The bees look quite busy from my bucket observation seat-- always there are a dozen or so both landing and taking off. And there is a delightful sweet baking scent wafting downwind. I've been able to see pollen in the foragers' pollen baskets, which makes me think they are feeding brood (nice laying, queen bee!) They make a generally happy industrious buzz as they fly into the crack they use as an entrance. And as Joey said, they are all over the flowers in the garden, so I think they are learning their way around this new place.
They are tidy. I've seen a worker carry out both pieces of dried grass and dead bees, and fly over the street to drop it. We've also watched a living bee rebuffed at the landing board. It was behaving strangely-- moving jerkily, and rearing up to touch antennae with each bee it met. Was it sick? Or defensive because it was plotting theft? Some bees steal from other hives. Did you know?

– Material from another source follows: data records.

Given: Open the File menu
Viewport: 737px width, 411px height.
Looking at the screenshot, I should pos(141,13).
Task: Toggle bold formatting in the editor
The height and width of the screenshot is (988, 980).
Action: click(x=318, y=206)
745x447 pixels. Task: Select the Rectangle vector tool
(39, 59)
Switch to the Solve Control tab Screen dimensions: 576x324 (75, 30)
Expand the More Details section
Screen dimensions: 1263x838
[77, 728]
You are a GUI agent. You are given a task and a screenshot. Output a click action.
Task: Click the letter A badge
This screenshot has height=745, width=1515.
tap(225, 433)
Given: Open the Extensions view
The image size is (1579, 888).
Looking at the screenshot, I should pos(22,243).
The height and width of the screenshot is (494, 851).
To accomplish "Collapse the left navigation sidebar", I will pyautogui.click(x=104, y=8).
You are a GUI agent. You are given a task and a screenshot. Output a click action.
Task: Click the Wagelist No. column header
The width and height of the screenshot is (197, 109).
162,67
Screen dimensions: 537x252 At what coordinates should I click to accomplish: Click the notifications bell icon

It did eventually get in, but it took 10 minutes or so.
Anyway, it looks like all but one frame are drawn fully out with comb. Both boxes. I'm delighted.
And I gave them an empty box to move up into. And it just took 5 minutes. No one stung me or got squished. It was all very civilized and mannerly.
Tomorrow my mother will install her first bees into a lovely copper-top hive she purchased and painted.
They were raised by the Green Gulch beekeeper. I'm excited to see how that goes. Please take some pictures, Mama.
And finally, behold my new beehive--The Thai Spirit Bee House. Hand crafted by my dad, Tom Walker, for my birthday. It is the loveliest thing I've ever been gifted. My mother painted it. My parents are both true artists, and their love is in the details. A carved honeybee portrait, arched windows on the side, and this gorgeous copper roof.
In Thailand this Fall, I became enamored of the Spirit houses most businesses and homes kept. Daily offerings were made to the spirits of the place, some rice, a garland of flowers, incense... In one restaurant, bees had moved in, and were visible through the windows, quivering delicately on their comb, and going peacefully about their business.